• EXERCISE GOAL
Copy each line below in which the string "Viewport" appears.
== SUPPLIED INFORMATION
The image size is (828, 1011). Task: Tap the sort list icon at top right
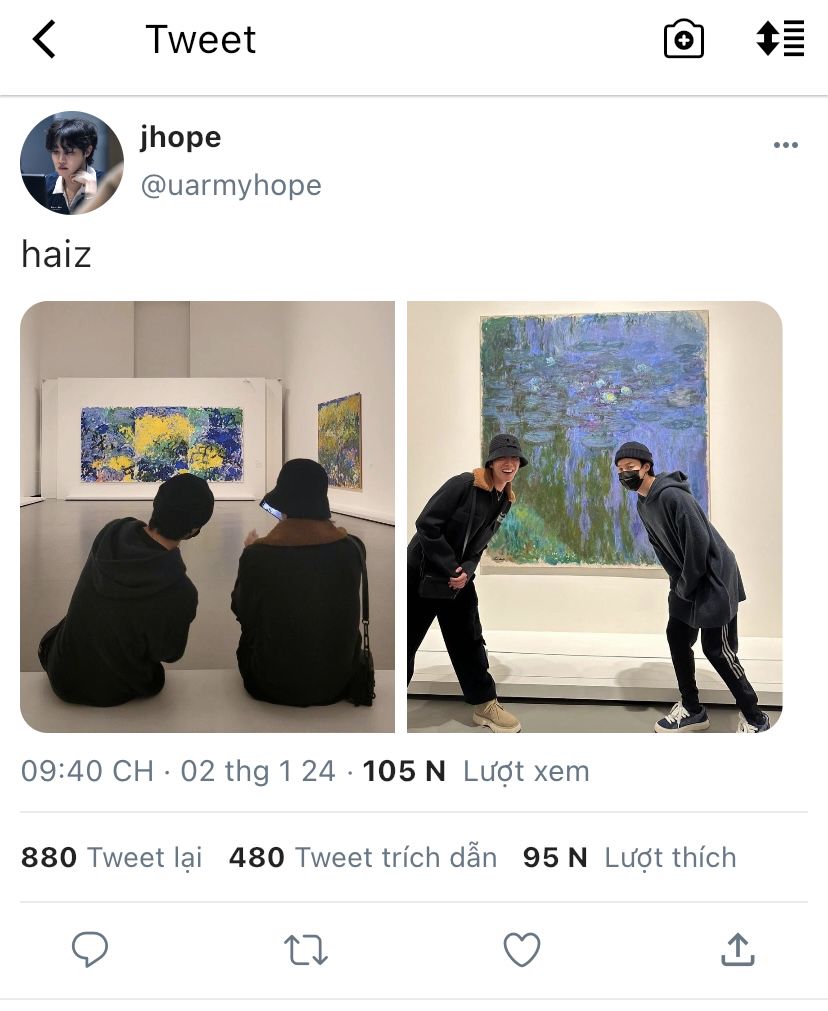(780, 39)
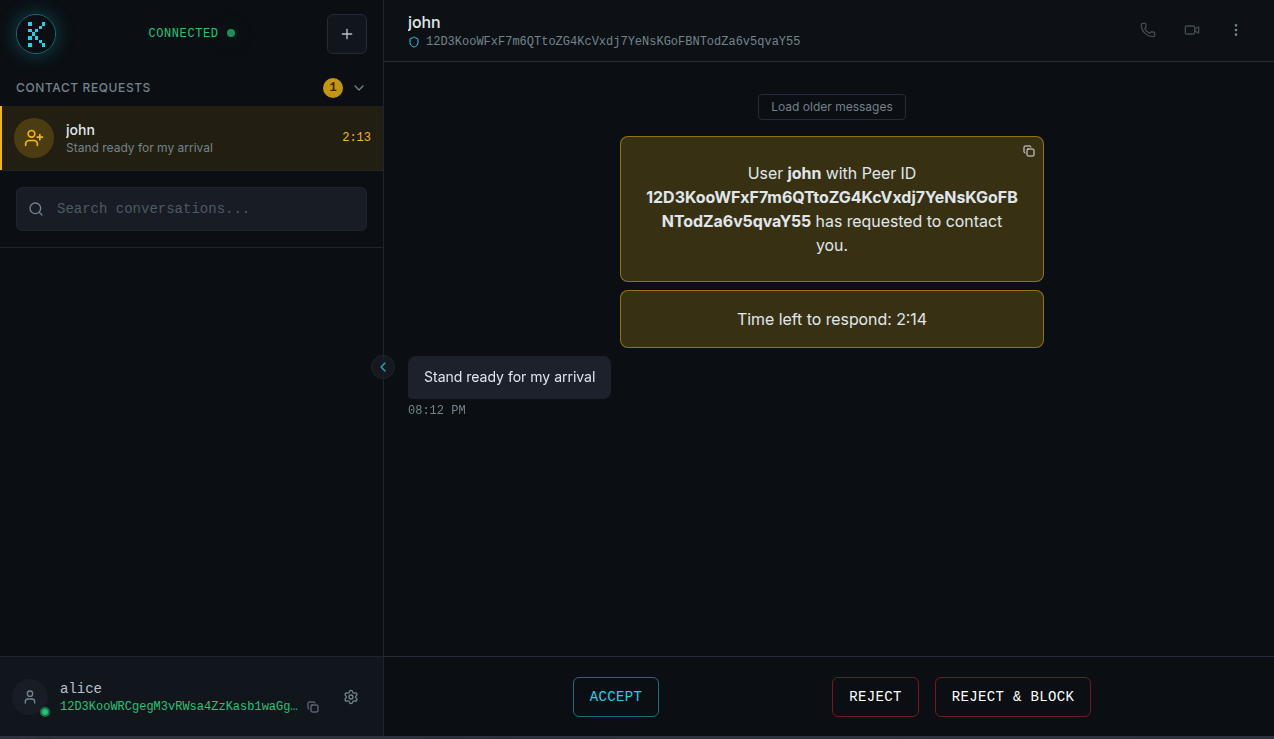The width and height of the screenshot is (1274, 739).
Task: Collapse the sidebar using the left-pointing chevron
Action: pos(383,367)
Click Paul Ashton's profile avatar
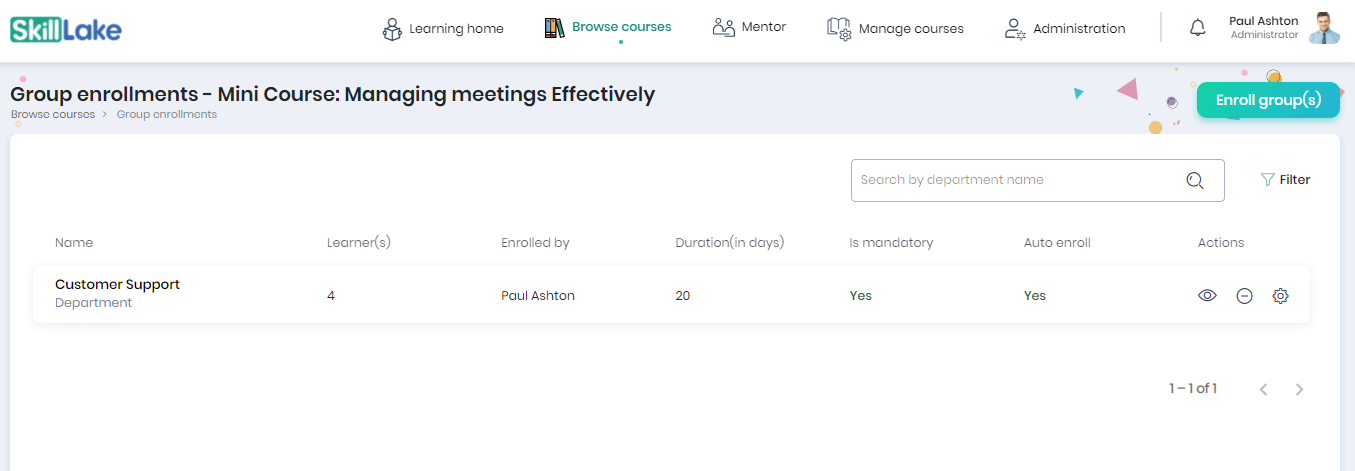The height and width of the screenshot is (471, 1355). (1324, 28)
====
== SUPPLIED INFORMATION
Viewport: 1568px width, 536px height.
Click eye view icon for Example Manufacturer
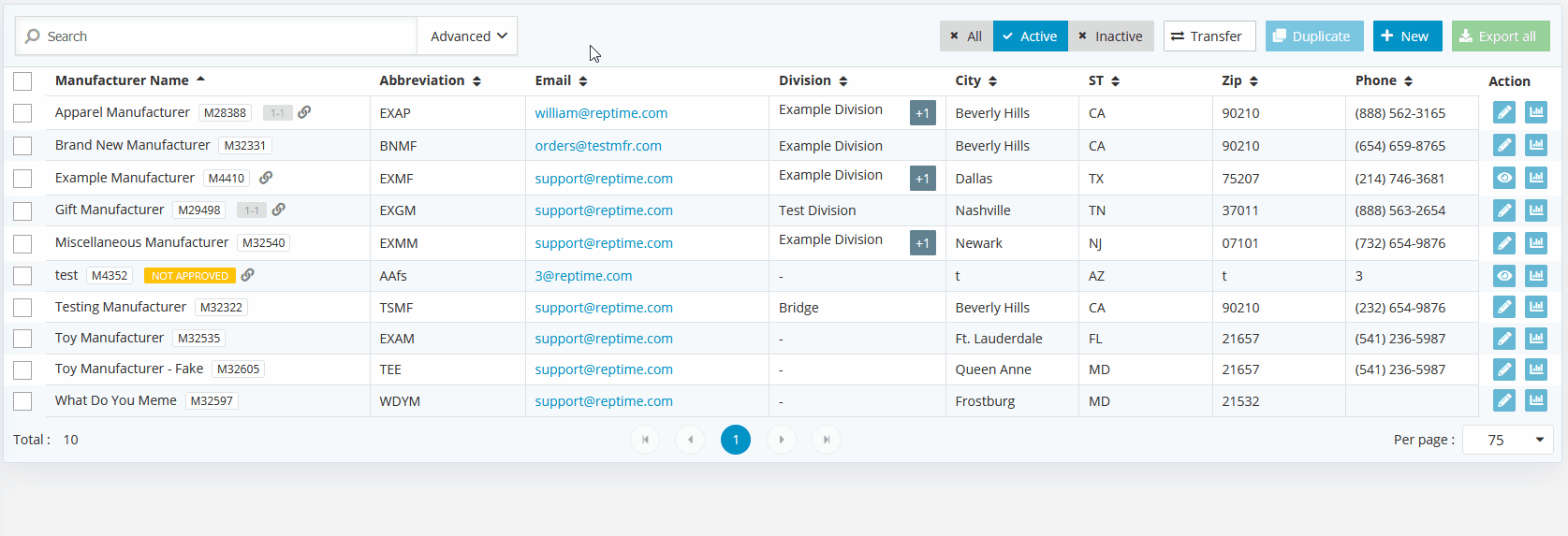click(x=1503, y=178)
====
== SUPPLIED INFORMATION
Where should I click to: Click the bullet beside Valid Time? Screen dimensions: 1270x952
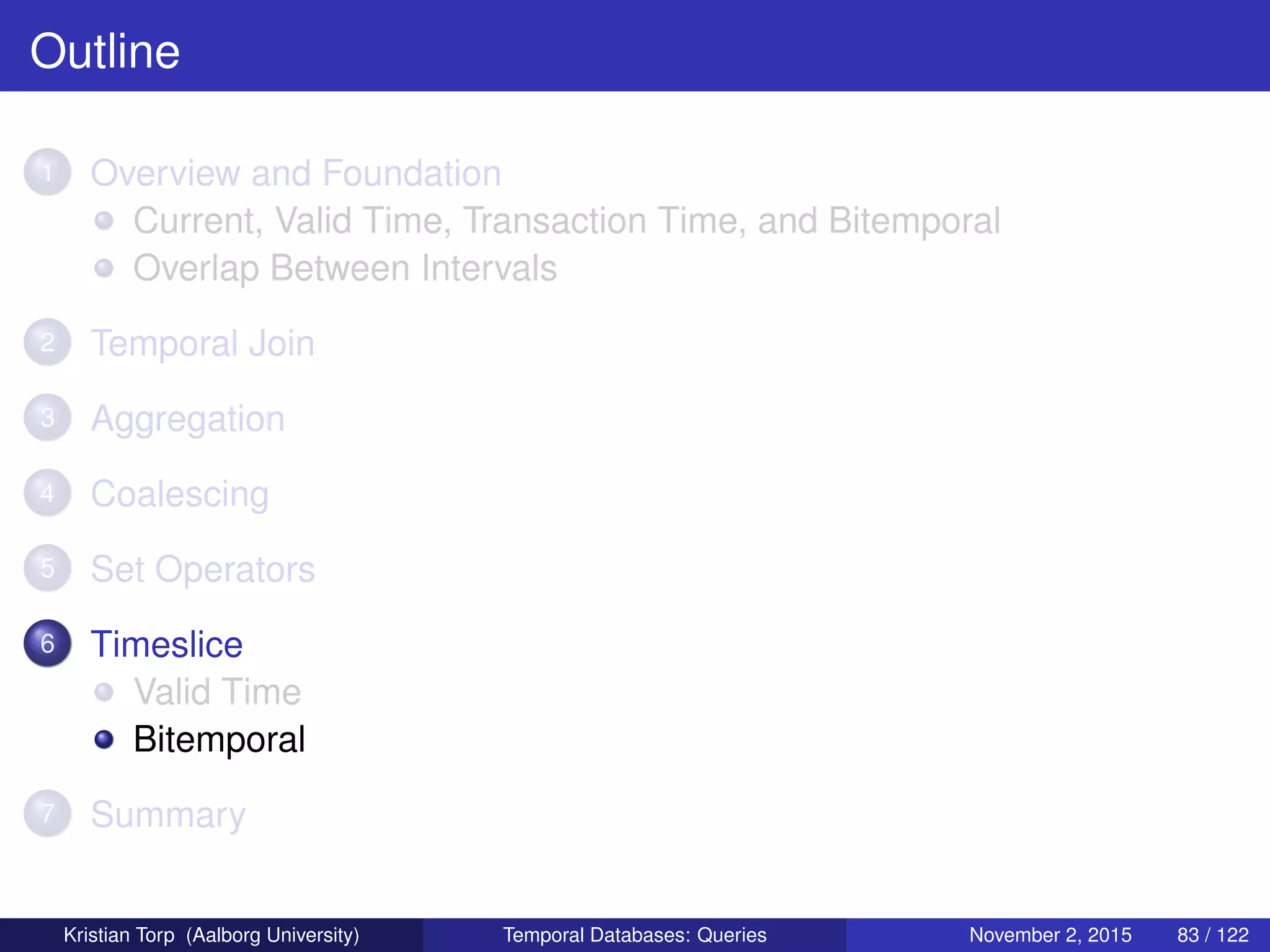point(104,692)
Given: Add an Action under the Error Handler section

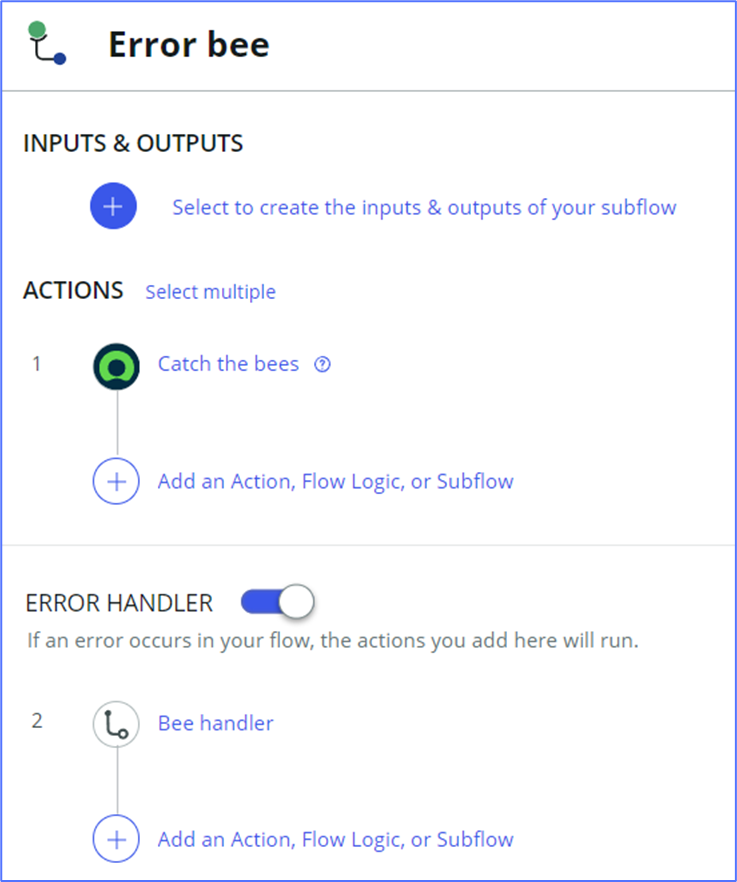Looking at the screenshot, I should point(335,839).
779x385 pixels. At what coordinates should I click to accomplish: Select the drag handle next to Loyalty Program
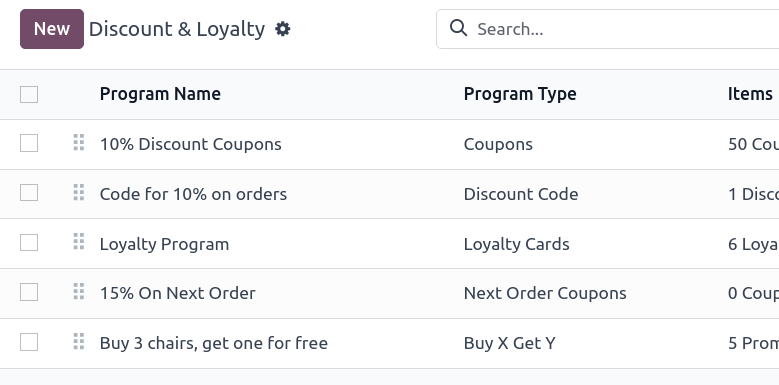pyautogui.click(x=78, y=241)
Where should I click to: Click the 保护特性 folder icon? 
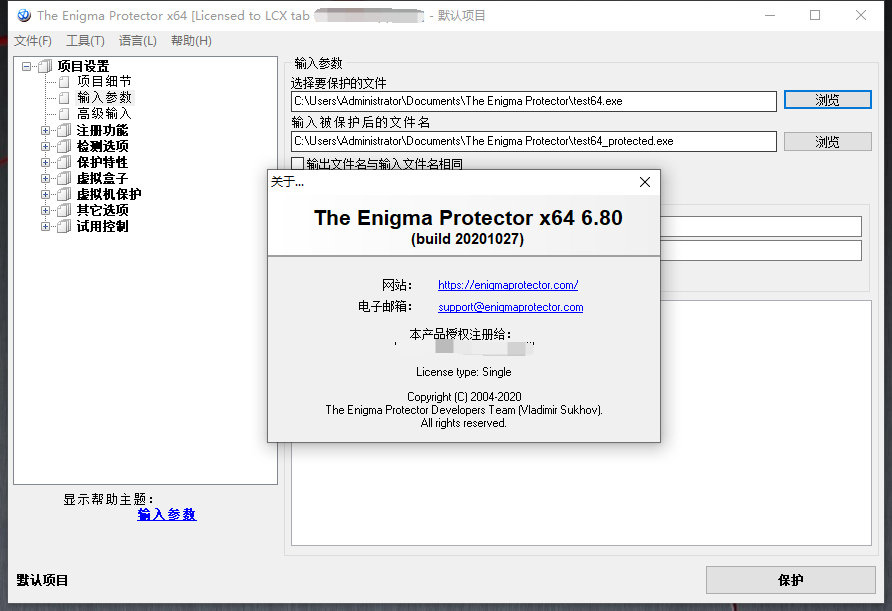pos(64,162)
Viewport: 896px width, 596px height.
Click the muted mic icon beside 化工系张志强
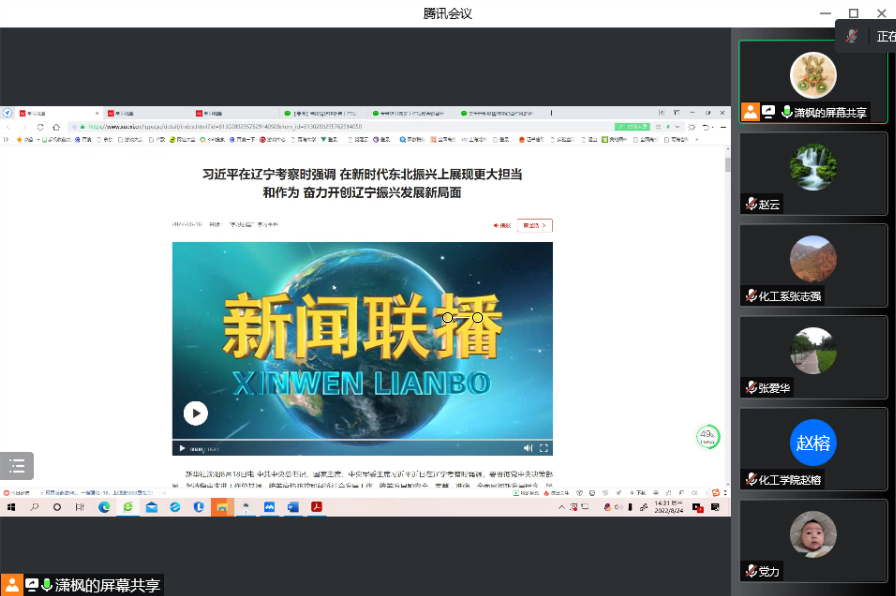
====
• THE COMPLETED TASK
Viewport: 1568px width, 536px height.
Viewport: 896px width, 596px height.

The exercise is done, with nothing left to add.